All they need is simply a private space away from the rest of the herd. In the warm months the sows go to the margins of the pastures, pick a spot, build a nest and defend it a day or few before giving birth. Then in a week or so they join other sows to form cohorts.
In the winter we provide that privacy by having winter paddocks for farrowing sows which are separate from the rest of the herds. There are deep bedding packs which produce belly heat and food from the composting action of the wood chips and hay. We give them hay, it takes about one round bale per litter, as well as fresh water – something otherwise frozen solid in our cold winter world.
Beyond these simple things we need do little for most farrowings. Farrowing crates and gestation crates are not necessary, contrary to the opinions of Big Ag. No drying off with towels, no iodine, not iron shots, no tail clipping, no teeth cutting. None of these popular interventions are necessary. The good sows nest and give birth without human intervention as nature evolved them to be able to do over millions of years.
24 Piglets in One Nest
Occasionally sows will be larger communal nests and all farrow together. With experienced good sows this is not a problem.
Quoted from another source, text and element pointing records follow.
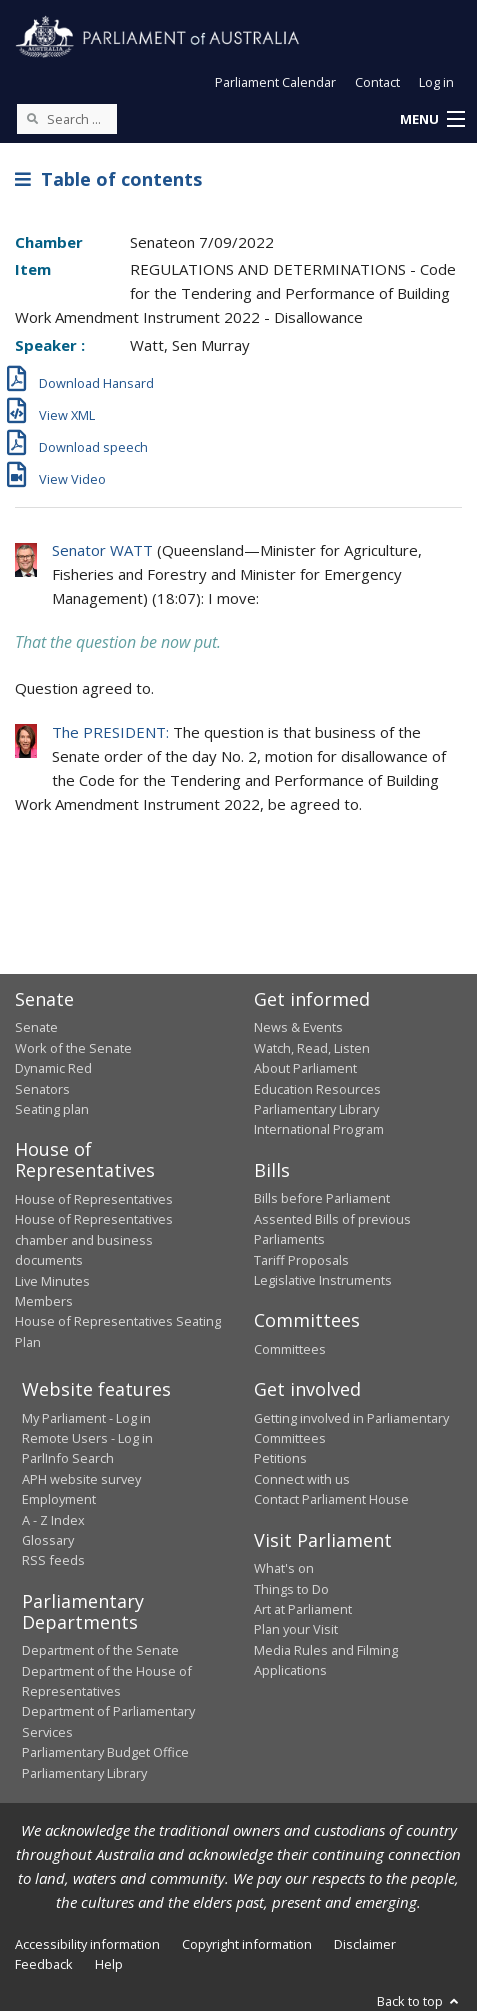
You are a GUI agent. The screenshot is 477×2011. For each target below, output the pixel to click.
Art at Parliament (303, 1609)
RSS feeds (53, 1560)
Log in (436, 82)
These twenty-four piglets were also born last night in a group nest shared by three sows who are using bay four of the south field shed.
It is interesting to note that while they have the opportunity to build their nests further back in the sheds they generally do it out at the front edge where they can see the bright sky. Pigs seem to like to sleep under the stars.
These are piglets who are a little older, a little bigger and were born a little earlier this month down in the house garden which is our oldest winter paddock. In the background you can see their father, our Berkshire boar Spitz, who is snuggled in with the sows.
Outdoors: 10°F/4°F Sunny
Tiny Cottage: 65°F/59°F
Daily Spark: Three Blind Men – name for a company who makes hunting shelters or window shades.